Voltei correndo para pegar o elevador. Ao vê-lo chegar no térreo e a porta abrir, surge em minha frente uma figura atraente de jeans, sem camisa — com uma cara nada boa. Fiquei apreensiva por um instante. Era seguro entrar?

O fato do elevador ser consideravelmente apertado não me ajudava em nada. Tudo bem que esse condomínio é de pobre, mas não precisava ser tão sufocante. Apesar de ficar de costas para evitá-lo, os espelhos me encurralaram — em nenhum momento seu olhar desviou do meu. Tive vontade de perguntar o que diabos ele estava fazendo, mas eu temia que a resposta fizesse eu vacilar.

A tensão que pairou no ar aumentava gradualmente. Só respirei aliviada quando chegamos ao nosso andar. Fingi demência, seguindo em direção ao meu apartamento. Antes que eu alcançasse a fechadura, ele me puxou pelo braço. Olhando no fundo dos meus olhos, perguntou com a voz firme.

— Qual é o seu problema?

— Como?

— Não se faz de doida. Tu entendeu. Bora, responde.

— Então você tava me seguindo pra me azucrinar?

— Caralho Ana, PARA de fugir. Por que porra você saiu, assim, do nada?!

— Eu falei, não sou tão fácil. Desculpa se te frustrei, mas eu não sou do tipo de mulher que você traz pra casa todo dia. Ainda bem que eu parei antes de fazer algo do qual pudesse me arrepender. — Ele me fitou com atenção, sondando todas as minhas palavras. — Mas pode ficar tranquilo. Garanto que isso não vai se repetir.

— Então você viu que não ia resistir e fugiu de mim? Puta que pariu, hein.
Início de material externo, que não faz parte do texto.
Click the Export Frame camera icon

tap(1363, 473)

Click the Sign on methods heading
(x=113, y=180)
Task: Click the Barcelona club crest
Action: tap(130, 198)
— Eu não fugi de ninguém, tava indo comprar alguma coisa pra comer. Para de se achar e sai da minha frente! — Cruzei os braços. — Você nem é tão bom assim.

A indignação em seu rosto sumiu tão rápido quanto surgiu, dando lugar a um sorriso de escárnio. Com a postura felina e um brilho intrigante no olhar, ele se aproximou lentamente perguntando.
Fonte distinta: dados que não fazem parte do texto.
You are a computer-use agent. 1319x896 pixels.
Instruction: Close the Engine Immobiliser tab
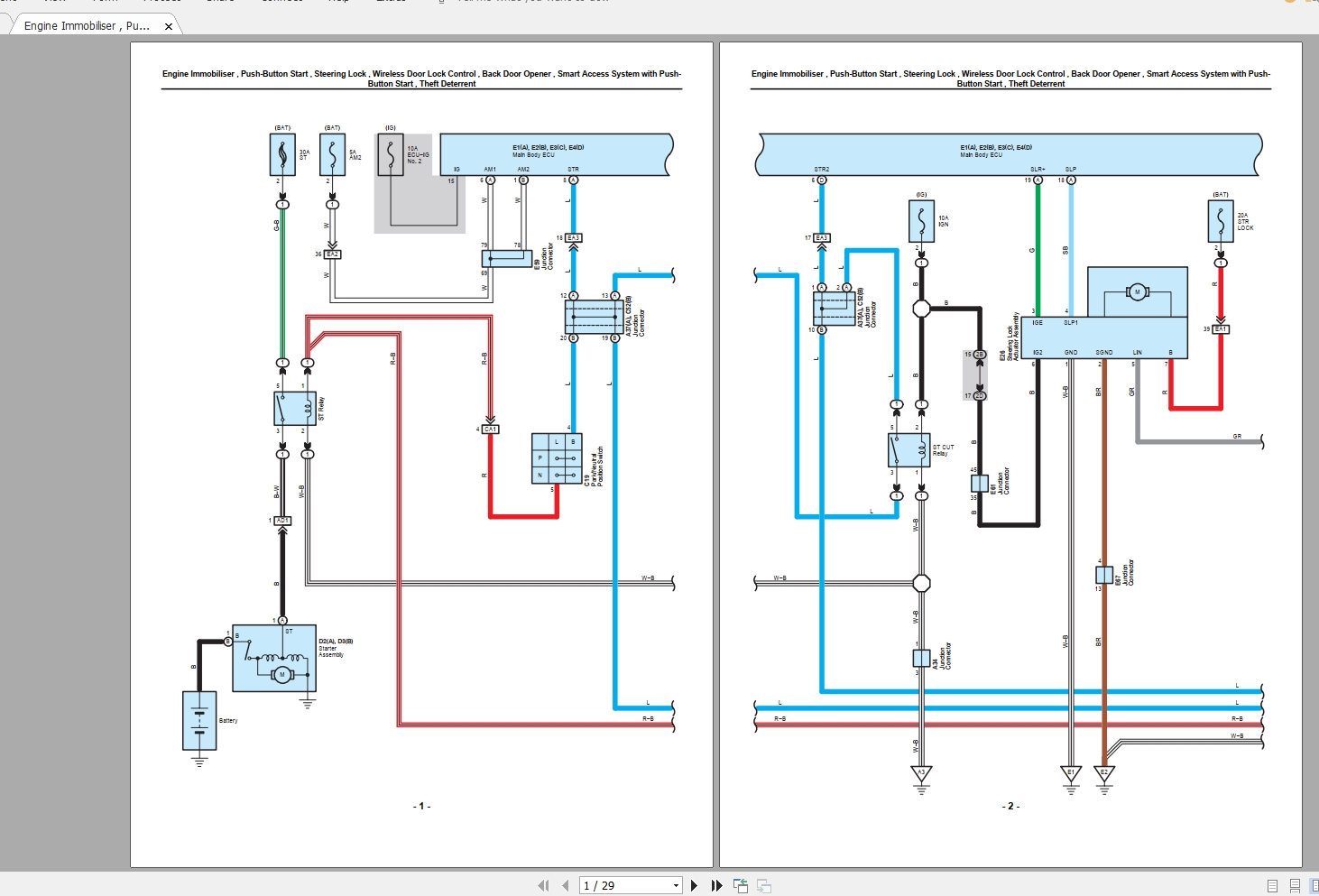pyautogui.click(x=169, y=26)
— Não sou? — A cada passo que Ricardo dava, eu recuava. — Me diz o que eu fiz de errado e eu prometo consertar. Agora mesmo.
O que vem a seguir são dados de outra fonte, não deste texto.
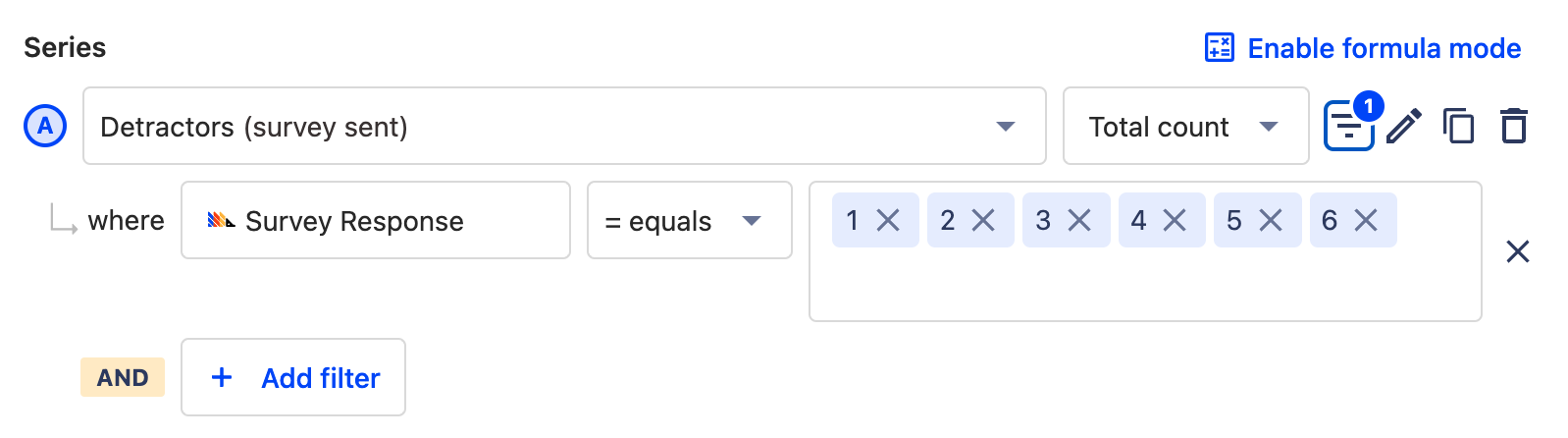The height and width of the screenshot is (438, 1568).
Task: Click the AND condition label
Action: 123,378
Minhas costas encontraram uma parede. Encurralada. Outra vez.

— Foi isso? — Mordiscou meu pescoço, arrepiando minha pele. — Talvez isso? — Agarrou-me feroz, deslizando as mãos pelas minhas costas até parar na bunda, onde agarrou com força. — Ou isso? — Conduziu o beijo, enquanto uma de suas mãos puxava meu cabelo, a outra invadiu o short.

Dessa vez seu toque não era suave como antes. Era frenético. Excitada, gemi baixinho em seu ouvido.

Ao abrir os olhos, percebi que havia uma câmera de segurança ao nosso lado. Eu não ia nem continuar com isso, quanto mais dar show para os porteiros tarados.

Empurrei-o para longe e bati a porta, entrando em meu apartamento o mais rápido possível. Se eu continuasse ali, não quero nem imaginar o que poderia ter acontecido. Meu ponto fraco é sexo. E eu não quero ficar vulnerável. Não agora que estou carente, pelo menos. Ele pode até ser gente boa, mas sei muito bem o tipo de cara que é.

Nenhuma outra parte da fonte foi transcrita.